[START Material supplied]
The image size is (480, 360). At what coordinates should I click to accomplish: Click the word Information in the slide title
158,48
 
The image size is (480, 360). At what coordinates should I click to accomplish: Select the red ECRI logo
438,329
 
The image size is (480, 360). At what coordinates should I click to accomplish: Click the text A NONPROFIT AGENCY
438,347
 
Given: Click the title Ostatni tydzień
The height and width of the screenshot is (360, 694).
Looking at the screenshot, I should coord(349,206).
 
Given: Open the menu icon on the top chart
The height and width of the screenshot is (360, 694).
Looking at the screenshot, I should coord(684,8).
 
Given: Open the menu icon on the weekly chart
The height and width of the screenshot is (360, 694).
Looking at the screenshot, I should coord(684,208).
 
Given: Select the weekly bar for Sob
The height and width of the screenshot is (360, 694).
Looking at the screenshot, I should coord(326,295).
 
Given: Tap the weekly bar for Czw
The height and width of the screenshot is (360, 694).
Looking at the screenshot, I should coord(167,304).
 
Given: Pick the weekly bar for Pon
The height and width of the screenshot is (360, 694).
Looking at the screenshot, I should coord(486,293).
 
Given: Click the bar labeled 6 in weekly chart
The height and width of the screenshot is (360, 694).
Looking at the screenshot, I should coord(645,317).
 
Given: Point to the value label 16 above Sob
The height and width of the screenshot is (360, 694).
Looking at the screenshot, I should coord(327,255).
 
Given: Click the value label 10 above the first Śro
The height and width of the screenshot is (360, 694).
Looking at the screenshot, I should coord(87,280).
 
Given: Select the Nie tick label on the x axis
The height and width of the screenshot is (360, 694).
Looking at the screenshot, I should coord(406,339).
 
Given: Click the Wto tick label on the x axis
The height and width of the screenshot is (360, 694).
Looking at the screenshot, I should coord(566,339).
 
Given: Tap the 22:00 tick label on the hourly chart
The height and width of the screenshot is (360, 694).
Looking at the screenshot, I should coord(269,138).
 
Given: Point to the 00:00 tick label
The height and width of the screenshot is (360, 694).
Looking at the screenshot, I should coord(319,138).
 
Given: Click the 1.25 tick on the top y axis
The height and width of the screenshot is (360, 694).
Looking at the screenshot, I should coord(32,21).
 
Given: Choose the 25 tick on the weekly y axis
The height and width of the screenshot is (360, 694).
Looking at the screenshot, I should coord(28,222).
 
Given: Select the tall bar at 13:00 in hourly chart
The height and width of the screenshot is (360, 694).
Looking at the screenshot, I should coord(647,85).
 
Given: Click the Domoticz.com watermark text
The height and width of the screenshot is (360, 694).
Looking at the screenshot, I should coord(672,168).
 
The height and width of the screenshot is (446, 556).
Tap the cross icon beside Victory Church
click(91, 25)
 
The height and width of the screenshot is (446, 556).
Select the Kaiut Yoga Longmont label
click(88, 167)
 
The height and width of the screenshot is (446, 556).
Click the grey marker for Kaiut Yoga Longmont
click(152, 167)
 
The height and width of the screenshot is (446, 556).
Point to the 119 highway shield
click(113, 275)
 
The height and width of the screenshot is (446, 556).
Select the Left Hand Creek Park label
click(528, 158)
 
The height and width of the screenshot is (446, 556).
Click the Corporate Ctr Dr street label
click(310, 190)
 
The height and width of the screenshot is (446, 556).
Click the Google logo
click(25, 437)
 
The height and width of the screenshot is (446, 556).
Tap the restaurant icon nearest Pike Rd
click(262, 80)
[END Material supplied]
**Your task:**
Pull out each line of the material above that contains the word "Longmont", and copy those lines unchanged.

**Written response:**
Select the Kaiut Yoga Longmont label
Click the grey marker for Kaiut Yoga Longmont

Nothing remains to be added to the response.